⁷ Leuven Viral Vector Core, KU Leuven, Leuven, Belgium.
⁸ Faculty of Medicine, National Heart & Lung Institute, Imperial College, London, UK.

PMID: 38626311
DOI: 10.1093/cvr/cvae068

Abstract

Aims: Potential loss-of-function variants of ATP13A3, the gene encoding a P5B-type transport ATPase of undefined function, were recently identified in pulmonary arterial hypertension (PAH) patients. ATP13A3 is implicated in polyamine transport but its function has not been fully elucidated. Here, we sought to determine the biological function of ATP13A3 in vascular endothelial cells and how PAH-associated variants may contribute to disease pathogenesis.
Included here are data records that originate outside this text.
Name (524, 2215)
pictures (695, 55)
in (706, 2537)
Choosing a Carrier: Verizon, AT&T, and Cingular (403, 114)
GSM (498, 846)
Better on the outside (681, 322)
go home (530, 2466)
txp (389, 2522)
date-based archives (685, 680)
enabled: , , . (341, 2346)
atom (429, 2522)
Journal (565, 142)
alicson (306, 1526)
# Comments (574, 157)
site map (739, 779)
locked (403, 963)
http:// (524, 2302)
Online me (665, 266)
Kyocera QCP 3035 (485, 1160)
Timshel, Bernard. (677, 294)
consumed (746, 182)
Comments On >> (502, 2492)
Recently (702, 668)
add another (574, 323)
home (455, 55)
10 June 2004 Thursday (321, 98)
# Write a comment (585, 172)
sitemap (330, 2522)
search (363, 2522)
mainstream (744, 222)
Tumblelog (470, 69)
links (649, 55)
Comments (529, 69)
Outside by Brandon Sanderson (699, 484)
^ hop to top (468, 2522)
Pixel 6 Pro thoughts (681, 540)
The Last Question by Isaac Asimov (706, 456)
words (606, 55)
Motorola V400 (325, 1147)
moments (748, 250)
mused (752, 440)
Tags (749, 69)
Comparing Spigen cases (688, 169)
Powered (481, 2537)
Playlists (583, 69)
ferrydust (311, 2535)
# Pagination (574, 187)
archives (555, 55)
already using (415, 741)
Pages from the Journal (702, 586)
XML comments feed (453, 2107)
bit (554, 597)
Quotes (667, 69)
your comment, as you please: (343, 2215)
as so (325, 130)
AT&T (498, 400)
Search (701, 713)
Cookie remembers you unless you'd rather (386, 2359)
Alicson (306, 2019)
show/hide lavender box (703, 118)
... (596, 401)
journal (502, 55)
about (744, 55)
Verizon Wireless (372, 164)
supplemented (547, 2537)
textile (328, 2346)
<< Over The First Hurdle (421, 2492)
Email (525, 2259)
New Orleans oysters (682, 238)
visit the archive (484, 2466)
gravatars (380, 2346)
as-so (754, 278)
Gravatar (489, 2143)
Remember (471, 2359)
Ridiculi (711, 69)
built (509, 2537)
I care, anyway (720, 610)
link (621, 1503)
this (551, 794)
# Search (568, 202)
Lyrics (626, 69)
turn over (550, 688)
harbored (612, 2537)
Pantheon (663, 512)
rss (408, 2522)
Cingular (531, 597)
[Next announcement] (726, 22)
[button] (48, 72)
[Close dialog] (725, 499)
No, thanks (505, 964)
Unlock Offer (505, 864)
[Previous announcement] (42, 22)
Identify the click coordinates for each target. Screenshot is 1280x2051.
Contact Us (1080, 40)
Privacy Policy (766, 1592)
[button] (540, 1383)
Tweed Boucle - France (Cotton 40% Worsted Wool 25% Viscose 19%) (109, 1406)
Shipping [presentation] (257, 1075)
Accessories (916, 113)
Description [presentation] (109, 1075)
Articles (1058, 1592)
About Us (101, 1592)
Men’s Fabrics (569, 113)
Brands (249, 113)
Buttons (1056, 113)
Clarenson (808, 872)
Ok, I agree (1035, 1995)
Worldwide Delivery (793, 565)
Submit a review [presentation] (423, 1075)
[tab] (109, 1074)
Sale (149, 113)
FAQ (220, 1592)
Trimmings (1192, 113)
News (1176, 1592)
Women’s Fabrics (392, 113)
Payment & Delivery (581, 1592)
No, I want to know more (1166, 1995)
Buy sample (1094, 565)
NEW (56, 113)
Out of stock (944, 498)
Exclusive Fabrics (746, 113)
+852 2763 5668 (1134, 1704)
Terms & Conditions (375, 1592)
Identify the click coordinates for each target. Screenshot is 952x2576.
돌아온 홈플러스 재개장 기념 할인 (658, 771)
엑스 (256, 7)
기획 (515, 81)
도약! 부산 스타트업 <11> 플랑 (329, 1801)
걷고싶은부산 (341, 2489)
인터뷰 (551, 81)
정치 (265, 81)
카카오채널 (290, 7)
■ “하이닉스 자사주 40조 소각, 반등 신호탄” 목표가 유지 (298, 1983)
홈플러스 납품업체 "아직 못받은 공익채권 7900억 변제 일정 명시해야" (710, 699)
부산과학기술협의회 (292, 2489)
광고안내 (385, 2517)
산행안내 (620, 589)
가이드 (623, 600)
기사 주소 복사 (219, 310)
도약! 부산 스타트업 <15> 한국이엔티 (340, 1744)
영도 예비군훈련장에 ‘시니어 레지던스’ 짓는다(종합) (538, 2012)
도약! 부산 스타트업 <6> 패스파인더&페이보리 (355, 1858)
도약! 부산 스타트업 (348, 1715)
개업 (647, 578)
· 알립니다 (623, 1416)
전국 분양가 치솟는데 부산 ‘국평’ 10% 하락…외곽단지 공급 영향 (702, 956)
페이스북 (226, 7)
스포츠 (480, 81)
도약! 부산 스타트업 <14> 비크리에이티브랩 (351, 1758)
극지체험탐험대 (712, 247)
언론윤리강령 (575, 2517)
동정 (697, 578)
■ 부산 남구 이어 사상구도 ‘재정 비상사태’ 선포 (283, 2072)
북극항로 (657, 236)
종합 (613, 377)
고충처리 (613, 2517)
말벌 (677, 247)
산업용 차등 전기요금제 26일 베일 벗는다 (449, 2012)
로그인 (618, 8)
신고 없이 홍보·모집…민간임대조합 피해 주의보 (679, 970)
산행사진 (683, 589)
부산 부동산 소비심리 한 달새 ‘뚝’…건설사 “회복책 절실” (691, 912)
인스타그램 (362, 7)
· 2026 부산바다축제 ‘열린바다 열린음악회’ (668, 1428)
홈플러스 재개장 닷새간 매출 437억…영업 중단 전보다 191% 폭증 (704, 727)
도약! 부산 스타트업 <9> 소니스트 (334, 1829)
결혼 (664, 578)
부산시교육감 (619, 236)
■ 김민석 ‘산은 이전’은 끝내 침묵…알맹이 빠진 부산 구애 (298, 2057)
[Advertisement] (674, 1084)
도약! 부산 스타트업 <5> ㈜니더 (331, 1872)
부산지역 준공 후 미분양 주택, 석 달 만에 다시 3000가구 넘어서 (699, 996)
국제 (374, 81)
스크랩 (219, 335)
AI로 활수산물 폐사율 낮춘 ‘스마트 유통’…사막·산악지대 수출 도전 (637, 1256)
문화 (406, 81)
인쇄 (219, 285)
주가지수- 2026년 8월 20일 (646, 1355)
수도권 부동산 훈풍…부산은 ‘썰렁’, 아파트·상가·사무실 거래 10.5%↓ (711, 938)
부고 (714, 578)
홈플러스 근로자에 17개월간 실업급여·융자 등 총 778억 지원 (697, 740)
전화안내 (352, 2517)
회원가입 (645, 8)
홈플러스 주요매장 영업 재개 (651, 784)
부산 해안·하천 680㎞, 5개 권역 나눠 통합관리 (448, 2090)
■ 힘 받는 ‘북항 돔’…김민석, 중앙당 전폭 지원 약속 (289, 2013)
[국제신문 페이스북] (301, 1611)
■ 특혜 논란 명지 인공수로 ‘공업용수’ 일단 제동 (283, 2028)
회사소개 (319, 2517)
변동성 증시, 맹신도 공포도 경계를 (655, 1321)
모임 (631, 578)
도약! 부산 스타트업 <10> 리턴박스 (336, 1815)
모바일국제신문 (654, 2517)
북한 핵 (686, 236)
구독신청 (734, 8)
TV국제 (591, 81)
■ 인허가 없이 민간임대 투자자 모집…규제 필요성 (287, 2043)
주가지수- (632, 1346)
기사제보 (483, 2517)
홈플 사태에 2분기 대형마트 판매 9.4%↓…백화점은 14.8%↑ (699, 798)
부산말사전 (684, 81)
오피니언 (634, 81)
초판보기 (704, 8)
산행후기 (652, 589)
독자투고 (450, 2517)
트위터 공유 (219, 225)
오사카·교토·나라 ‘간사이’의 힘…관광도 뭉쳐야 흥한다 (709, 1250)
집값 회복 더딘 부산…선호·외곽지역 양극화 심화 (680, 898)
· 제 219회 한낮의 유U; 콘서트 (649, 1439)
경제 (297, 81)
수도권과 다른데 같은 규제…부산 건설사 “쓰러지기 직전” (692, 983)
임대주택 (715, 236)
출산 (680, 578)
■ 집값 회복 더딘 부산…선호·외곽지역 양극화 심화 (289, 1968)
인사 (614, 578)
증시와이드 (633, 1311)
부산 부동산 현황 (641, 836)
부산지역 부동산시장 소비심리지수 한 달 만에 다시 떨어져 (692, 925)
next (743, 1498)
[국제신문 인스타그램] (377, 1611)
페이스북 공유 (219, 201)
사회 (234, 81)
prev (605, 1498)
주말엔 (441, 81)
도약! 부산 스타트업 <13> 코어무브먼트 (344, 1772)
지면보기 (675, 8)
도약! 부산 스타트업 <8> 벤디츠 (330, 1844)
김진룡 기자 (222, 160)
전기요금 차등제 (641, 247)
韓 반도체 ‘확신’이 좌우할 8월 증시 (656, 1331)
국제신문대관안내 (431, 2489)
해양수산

Methods and results: We studied the impact of ATP13A3 deficiency and overexpression in endothelial cell (EC) models (human pulmonary ECs, blood outgrowth ECs (BOECs) and HMEC-1 cells), including a PAH patient-derived BOEC line harbouring an ATP13A3 variant (LK726X). We also generated mice harbouring an Atp13a3 variant analogous to a human disease-associated variant to establish whether these mice develop PAH.ATP13A3 localised to the recycling endosomes of human ECs. Knockdown of ATP13A3 in ECs generally reduced the basal polyamine content and altered the expression of enzymes involved in polyamine metabolism. Conversely, overexpression of wild-type ATP13A3 increased polyamine uptake. Functionally, loss of ATP13A3 was associated with reduced EC proliferation, increased apoptosis in serum starvation and increased monolayer permeability to thrombin. Assessment of five PAH-associated missense ATP13A3 variants (L675V, M850I, V855M, R858H, L956P) confirmed loss-of-function phenotypes represented by impaired polyamine transport and dysregulated EC function. Furthermore, mice carrying a heterozygous germ-line Atp13a3 frameshift variant representing a human variant spontaneously developed a PAH phenotype, with increased pulmonary pressures, right ventricular remodelling and muscularisation of pulmonary vessels.

Conclusion: We identify ATP13A3 as a polyamine transporter controlling polyamine homeostasis in ECs, deficiency of which leads to EC dysfunction and predisposes to PAH. This suggests a need for targeted therapies to alleviate the imbalances in polyamine homeostasis and EC dysfunction in PAH.